Sposarsi non conviene

23 Novembre 2015

Non è un problema d’ordine, tanto meno di ordine pubblico. Il percorso che per oltre un anno, attraverso lo strumento del Sinodo, ha impegnato la Chiesa cattolica nella riflessione su matrimonio e famiglia non può essere ridotto a una questione di norme ed eccezioni. Sarebbe fare torto allo spirito con cui il Sinodo è stato convocato, ma sarebbe più che altro un modo per travisare grossolanamente il significato che l’esperienza dell’amore sponsale assume nella vita quotidiana dei credenti.

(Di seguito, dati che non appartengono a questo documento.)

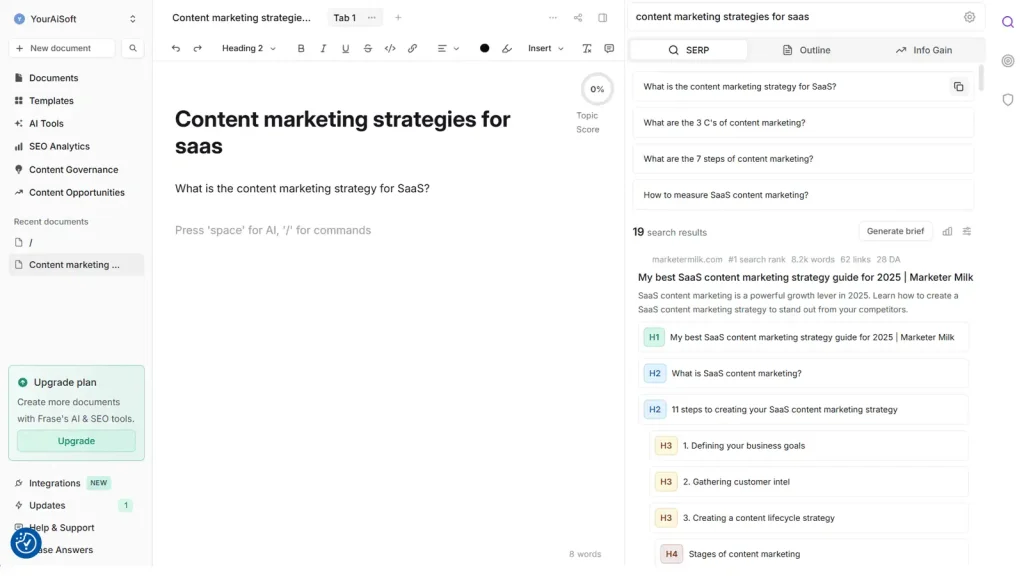1024x576 pixels.
Task: Click the share icon in document header
Action: pos(578,18)
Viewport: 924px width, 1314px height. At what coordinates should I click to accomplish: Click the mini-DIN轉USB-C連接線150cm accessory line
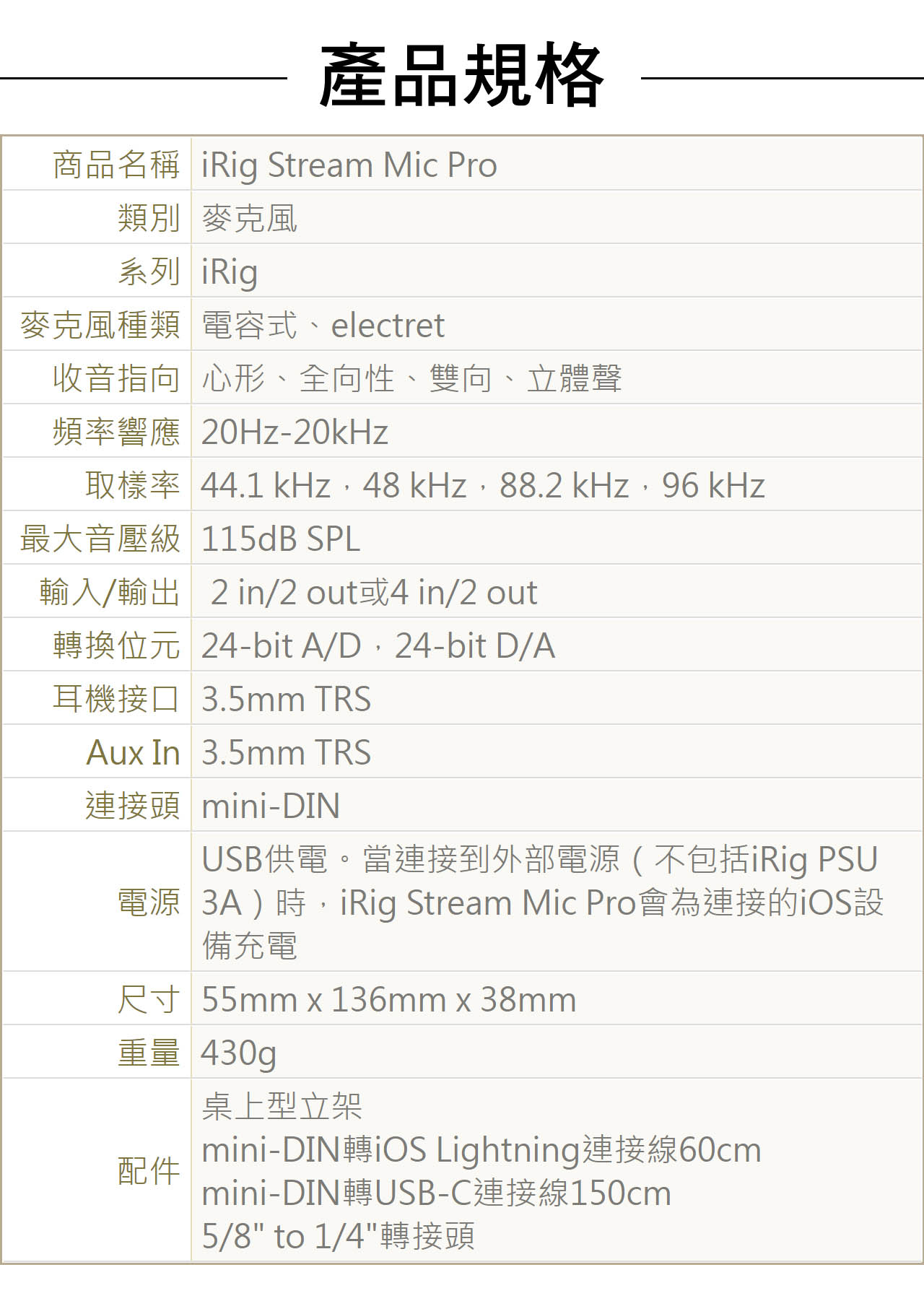(x=437, y=1193)
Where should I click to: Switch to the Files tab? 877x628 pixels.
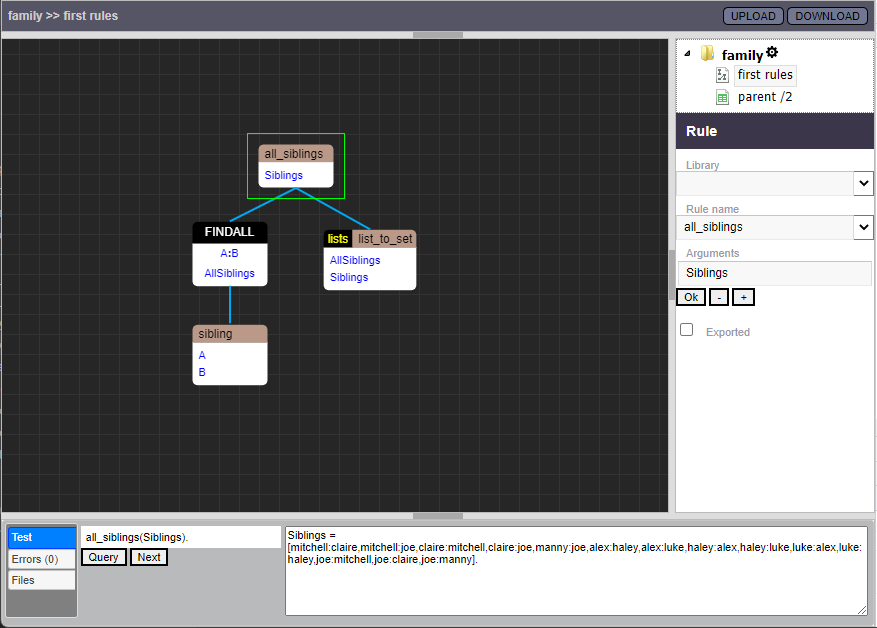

Che poi questa consapevolezza sia spesso appannata perfino in coloro che per primi dovrebbero testimoniarla; che la dimensione della corporeità – in tutta la sua grandezza, con tutti i suoi limiti – sia poco avvertita e tematizzata nell’ambito di quella che si è soliti definire “pastorale ordinaria”; che fra la teologia del matrimonio e l’immagine corrente del matrimonio cristiano la continuità, quando c’è, risulti non di rado accidentata e contraddittoria: bene, questi non sono affatto elementi marginali. Quando papa Francesco invita a concepire la Chiesa come «un ospedale da campo», la premessa è che ci sia un campo di battaglia su cui intervenire d’urgenza. A soccombere in questo scontro sono proprio gli affetti, è la qualità della relazione, è l’aspettativa che l’amore possa essere desiderato e vissuto in una dimensione di fedeltà e di durata nel tempo. La crisi del matrimonio, insomma, non è d’ostacolo al Sinodo, ma è la ragione per cui il Sinodo è stato celebrato. Non ne smentisce la portata, semmai la esalta.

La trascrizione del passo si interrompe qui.